=== TASK BRIEF ===
Reproduce the entries below in full, word for word.

=== DATA SUPPLIED ===
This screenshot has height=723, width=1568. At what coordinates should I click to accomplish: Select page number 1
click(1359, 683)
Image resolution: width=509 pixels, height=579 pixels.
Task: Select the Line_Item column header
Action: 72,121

=== TASK RESULT ===
This screenshot has height=723, width=1568. At what coordinates should I click to accomplish: Select page number 1
click(1359, 683)
Image resolution: width=509 pixels, height=579 pixels.
Task: Select the Line_Item column header
Action: 72,121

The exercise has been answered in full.